According to the Pritzker Traubert Foundation, the prize will help Reclaiming Chicago, which is convened through United Power for Action and Justice, buy a roughly 17-acre parcel at West 74th Street and South Talman Avenue in Chicago Lawn and shore up an existing loan pool for new-home construction. The foundation says most of the first-phase homes are expected to be affordable to families earning between 80% and 120% of the area’s median income, part of a plan to add density and create long-term, owner-occupied blocks.
How the prize will be used
The coalition plans to drop the grant into a broader financing stack that mixes subsidies, loans, and policy changes to drive down per-unit costs, according to reporting by The Real Deal. That reporting puts the revolving fund at about $42 million and estimates construction costs at roughly $400,000 to $450,000 per home. Target sale prices are pegged at about $260,000 to $280,000 for single-family houses and around $390,000 for two-flats. The idea is straightforward: sell the homes, then send the proceeds back into the fund so the model can repeat in other neighborhoods.
Neighborhood context: Auburn Gresham and beyond
Organizers say they will focus early construction where it can spark life on nearby business strips. The 74th and Talman site is set to be co-developed by the Southwest Organizing Project and The Resurrection Project and is expected to include roughly 125 single-family homes and two-flats. Local reporting has tracked roughly $180 million in investment in the Auburn Gresham corridor since 2019, plus a 58-unit affordable apartment development on 79th Street. Those neighborhood details were reported by the Chicago Sun-Times and Block Club Chicago.
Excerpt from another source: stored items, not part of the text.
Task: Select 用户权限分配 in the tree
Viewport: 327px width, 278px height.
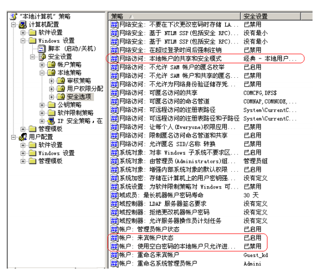Action: point(85,88)
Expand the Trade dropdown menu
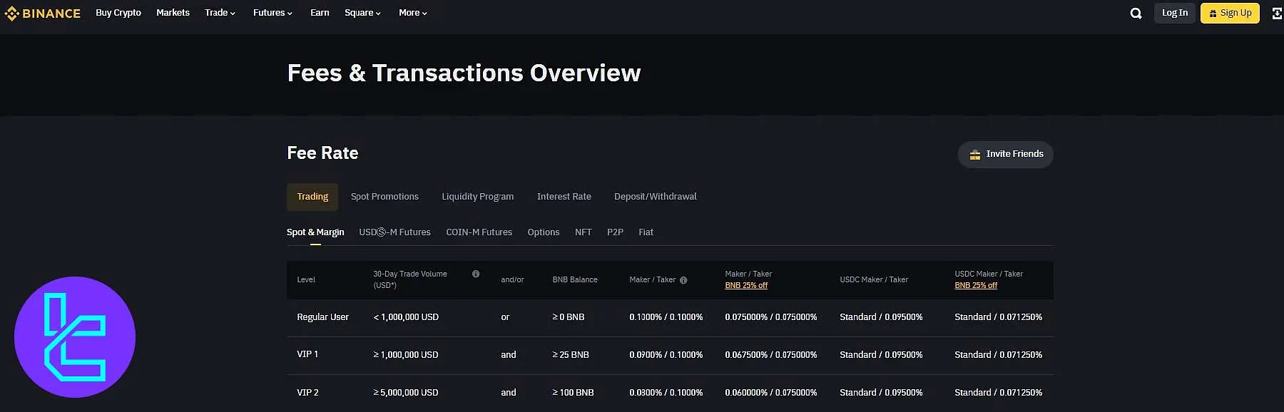This screenshot has height=412, width=1284. coord(220,13)
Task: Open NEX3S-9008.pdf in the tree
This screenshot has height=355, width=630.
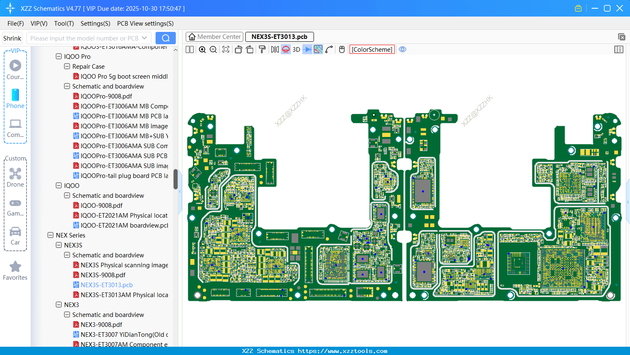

Organizers frame the prize as a proof of concept
Foundation leaders say the award is meant to prove that community-led builders can deliver affordable homeownership at scale, not just scatter a few pilot homes. “We are thrilled to support a dynamic coalition that is investing in a large-lot strategy to deliver 125 new affordable homes, something Chicago has not seen in generations,” Bryan Traubert, chair of the Pritzker Traubert Foundation, said in a statement through the foundation. Organizers say the model links construction with buyer education and modest subsidies so new owners are better positioned to hold onto their homes and build equity over time.
What comes next
Organizers told local outlets they expect the land purchase to close by the second quarter of 2026. The coalition has agreed to start construction within 18 months and to finish at least 100 homes within five years of the award. Those timing and completion benchmarks were reported by the Chicago Sun-Times. If the approach holds up, organizers say proceeds from the Chicago Lawn sales will be rolled into more for-sale homes across the South and West sides, turning this first batch of houses into a citywide pipeline.